Dans les sections suivantes, nous détaillons les formules légales, les astuces d’avocat pour maximiser votre indemnité, et les textes applicables en 2026. Vous trouverez également des réponses aux questions les plus fréquentes et une boîte à outils pratique.
- Formule légale de l’indemnité de licenciement (C. trav. art. L1234-9)
- Salaire de référence : les 3 méthodes validées en 2026
- Prise en compte de l’ancienneté et des périodes de suspension
- Majorations conventionnelles et usage (branche, entreprise)
- Licenciement pour inaptitude : double indemnité
- Calcul indemnité de licenciement professionnel en cas de faute grave ou lourde
- Pièges à éviter : primes, fractionnement, préavis
- Actualité jurisprudentielle 2025-2026 et barème Macron
1. Les bases légales du calcul (art. L1234-9)

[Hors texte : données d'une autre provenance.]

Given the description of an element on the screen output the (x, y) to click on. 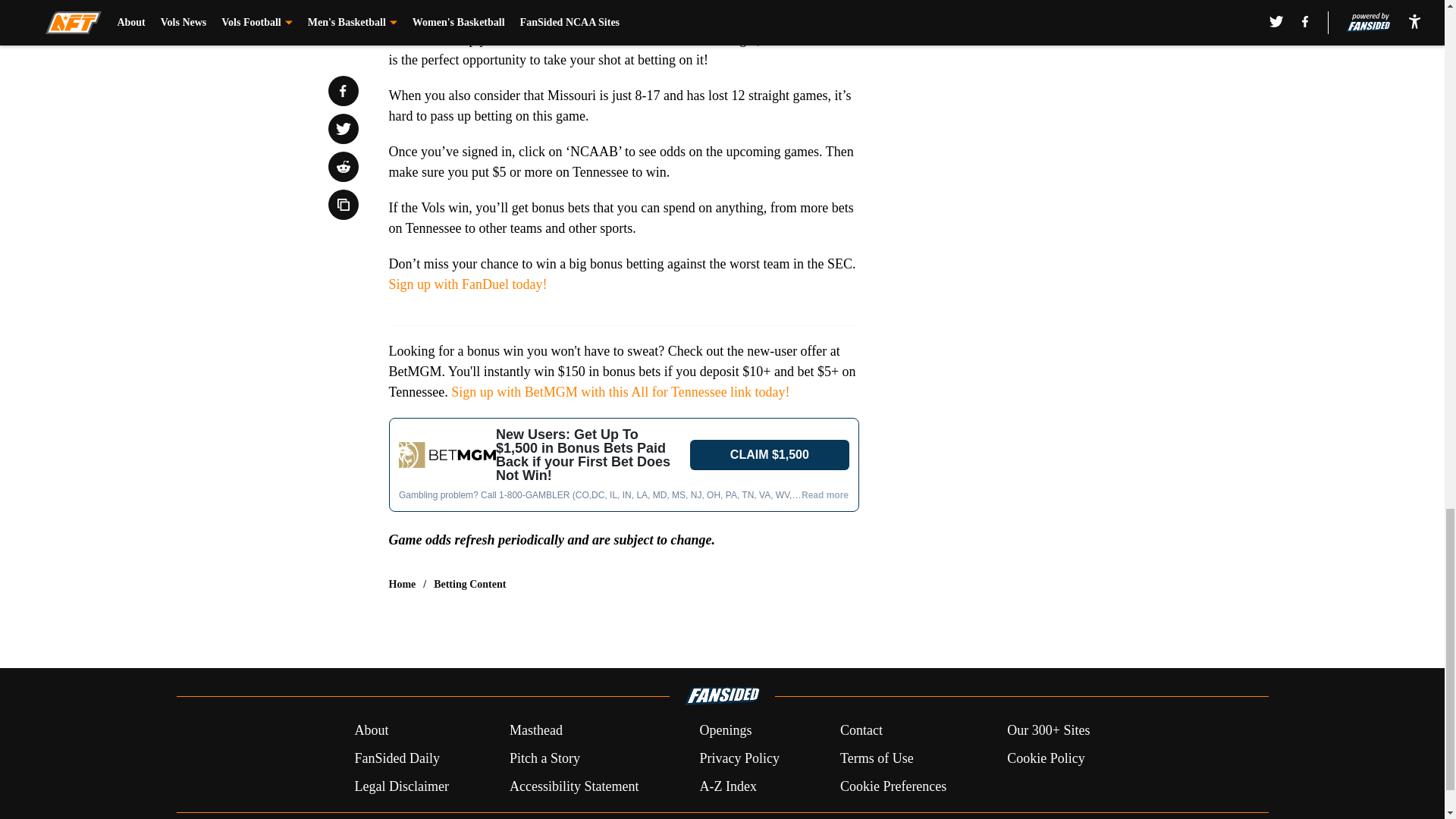
FanSided Daily (396, 758)
Openings (724, 730)
tallysight (623, 464)
About (370, 730)
Home (401, 584)
Betting Content (469, 584)
Privacy Policy (738, 758)
Sign up with FanDuel today! (467, 283)
Masthead (535, 730)
Contact (861, 730)
Pitch a Story (544, 758)
Sign up with BetMGM with this All for Tennessee link today! (620, 391)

L’indemnité légale de licenciement est régie par l’article L1234-9 du Code du travail et les articles D1234-2 et suivants. En 2026, le calcul repose sur une formule simple : 1/4 de mois de salaire par année d’ancienneté pour les 10 premières années, puis 1/3 de mois par année au-delà de 10 ans. Toutefois, le calcul indemnité de licenciement professionnel peut être plus favorable si une convention collective ou un usage d’entreprise prévoit un taux supérieur.
Depuis l’arrêt de la Cour de cassation du 12 mars 2025 (n°24-10.542), les primes annuelles ou exceptionnelles versées pendant la période de référence doivent être intégrées au prorata temporis, sauf si elles rémunèrent un travail déjà accompli. Une avancée majeure pour les salariés.
Formule de calcul pas à pas
Indemnité = (salaire de référence × 1/4) × (années d’ancienneté jusqu’à 10 ans) + (salaire de référence × 1/3) × (années d’ancienneté au-delà de 10 ans). Exemple : pour un salaire de 2 400 € et 14 ans d’ancienneté : (2 400 × 0,25) × 10 = 6 000 € + (2 400 × 0,333) × 4 = 3 196,80 € → total 9 196,80 €.
2. Salaire de référence : lequel choisir pour maximiser l’indemnité ?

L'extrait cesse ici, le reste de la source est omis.